- WORK TO BE COMPLETED
Only the lines from the one containing "Given: Click the" through the end of the data are wanted, reproduced exactly and without pictures.

Pixel coordinate grounding data:
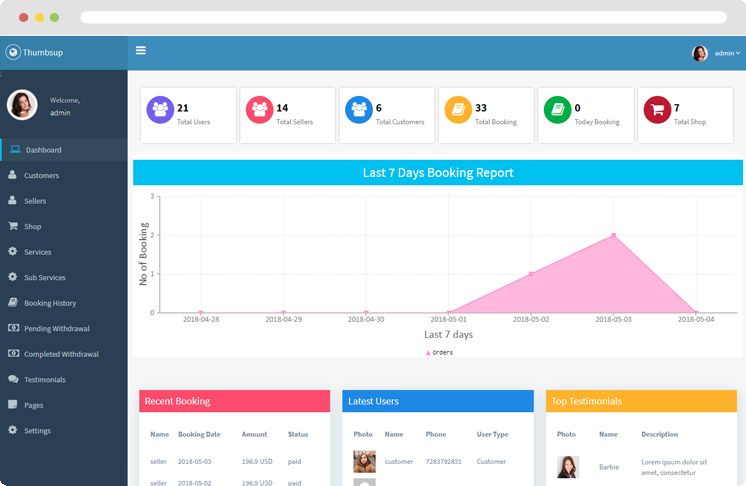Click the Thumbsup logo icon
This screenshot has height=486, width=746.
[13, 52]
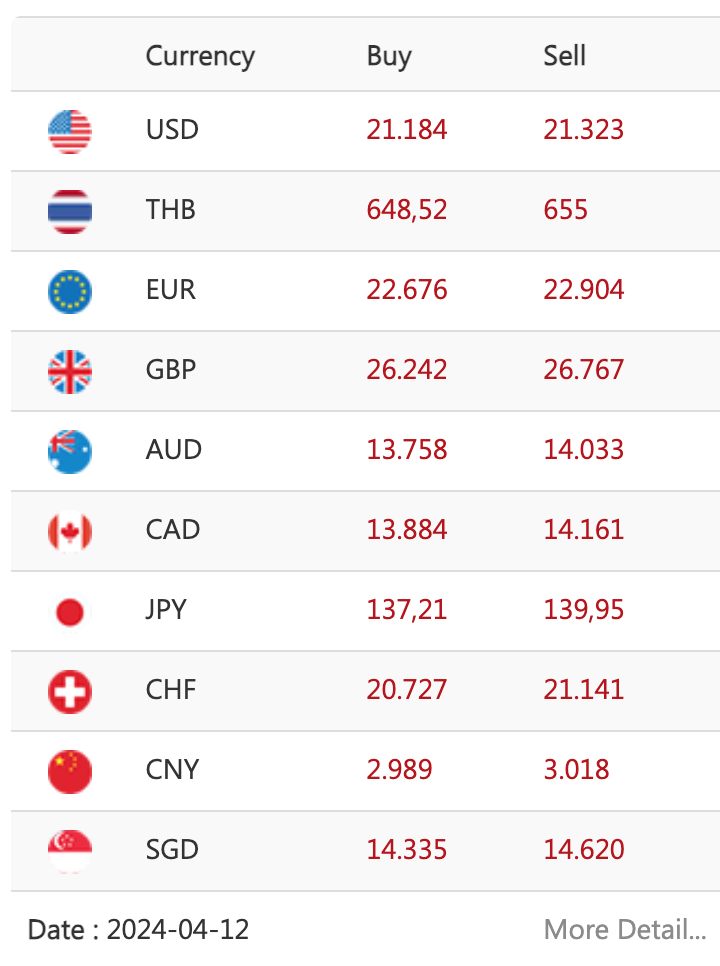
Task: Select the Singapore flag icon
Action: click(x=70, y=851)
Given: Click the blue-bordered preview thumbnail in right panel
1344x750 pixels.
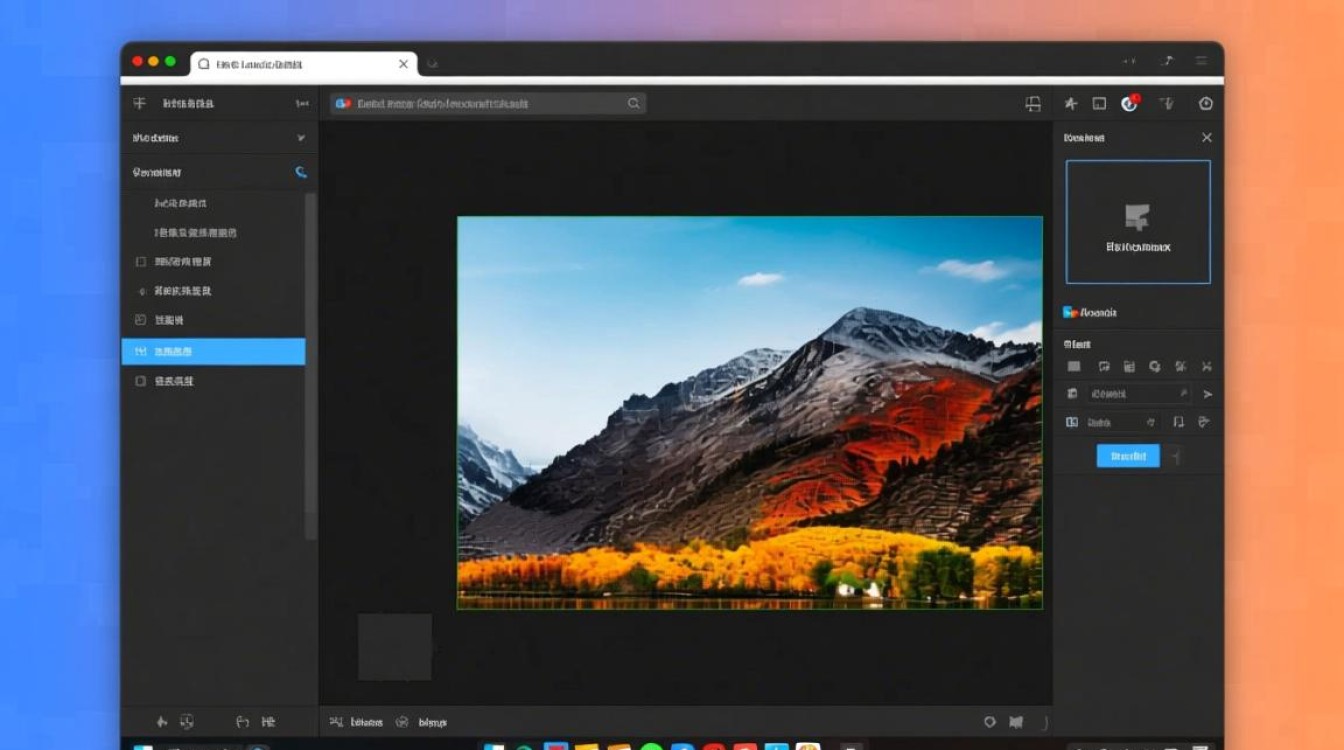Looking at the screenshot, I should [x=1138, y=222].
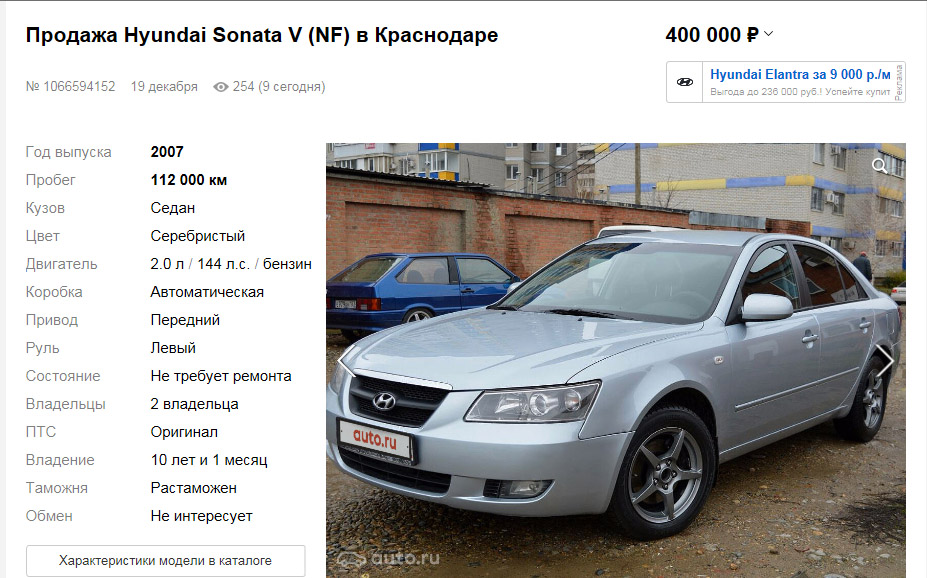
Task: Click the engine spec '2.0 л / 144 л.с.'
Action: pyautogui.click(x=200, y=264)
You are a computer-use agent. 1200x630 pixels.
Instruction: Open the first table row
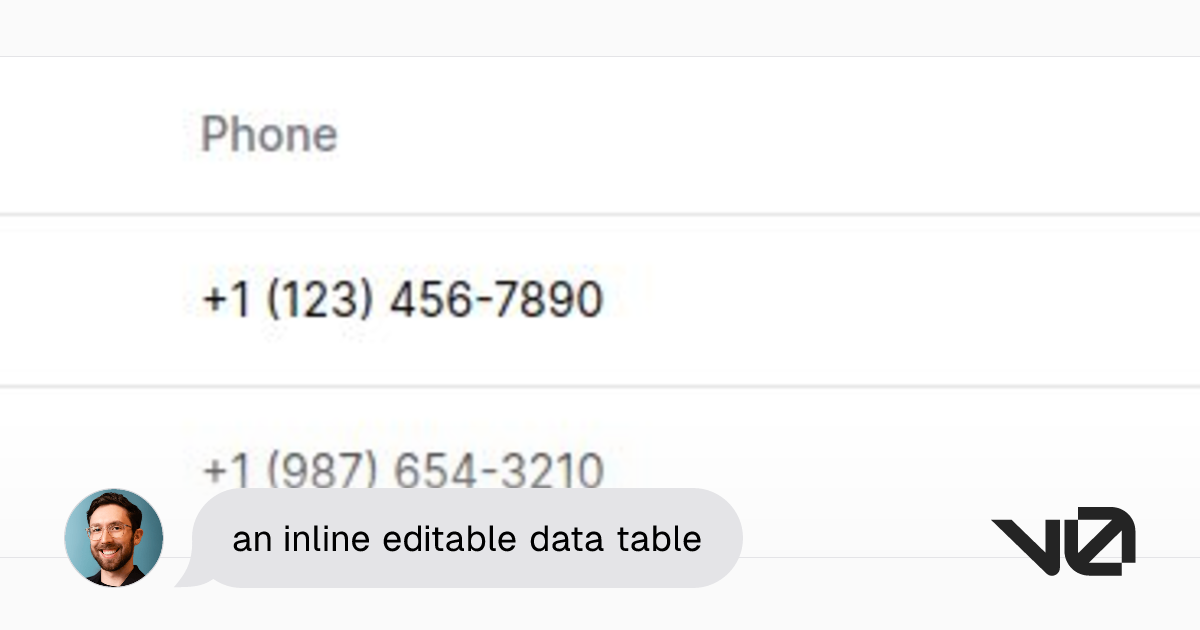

- ANSWER AREA
Given: Click the blue-bordered preview thumbnail in right panel
1344x750 pixels.
Looking at the screenshot, I should [x=1138, y=222].
Task: Click the engine spec '2.0 л / 144 л.с.'
Action: pyautogui.click(x=200, y=264)
You are a computer-use agent. 1200x630 pixels.
Instruction: Open the first table row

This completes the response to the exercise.